WORKDIR /gather-media

COPY go.mod ./
# COPY go.sum ./

RUN go mod download

COPY *.go ./

RUN go build -o /bin/gather-media

Integration into the pipeline is here:

1
2
3
4
5
6
7
- name: gather-media
  image: code.ndumas.com/ndumas/gather-media:latest
  volumes:
  - name: blog
    path: /tmp/blog
  commands:
  - gather-media -target /tmp/blog/content/notes

Full code can be found here.

Link transformation ended up being pretty trivial, but it took way way longer than any of the other steps because of an embarassing typo in a find invocation. Another Docker image, another apperance of the blog volume.

The typo in my find was using contents/ instead of content/. My code worked perfectly, but the pipeline wasn’t finding any files to run it against.

1
2
3
4
5
6
7
- name: sanitize-links
  image: code.ndumas.com/ndumas/sanitize-links:latest
  volumes:
  - name: blog
    path: /tmp/blog
  commands:
  - find /tmp/blog/content/ -type f -name 'index.md' -exec sanitize-links {} \;

sanitize-links is a bog-standard sed invocation. My original implementation tried to loop inside the bash script, but I realized I could refactor this into effectively a map() call and simplify things a whole bunch.

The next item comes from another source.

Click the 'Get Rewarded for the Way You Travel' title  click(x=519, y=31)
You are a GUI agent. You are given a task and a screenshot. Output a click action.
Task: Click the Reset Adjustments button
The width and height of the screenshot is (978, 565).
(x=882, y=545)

The pipeline calls find, which produces a list of filenames. Each filename is individually fed as an argument to sanitize-links. Clean and simple.

1
2
3
4
5
6
#! /bin/sh

echo "scanning $1 for attachments"
noteName=$(echo $1|awk -F'/' '{print $(NF-1)}')
sed -i "s#Resources/attachments#notes/$noteName#w /tmp/changes.txt" $1
cat /tmp/changes.txt

Lots of Moving Pieces

If you’re reading this post and seeing images embedded, everything is working. I’m pretty happy with how it all came out. Each piece is small and maintainable. Part of me worries that there’s too many pieces, though. gather-media is written in Go, I could extend it to handle some or all of the other steps.

!drone-builds-screenshot.png

For the future

Things I’d like to keep working on

  • include shortcodes for images, code snippets, and the like
  • customize the CSS a little bit
  • customize the layout slightly

Unsolved Mysteries

  • What does temp: {} do? Why is it necessary?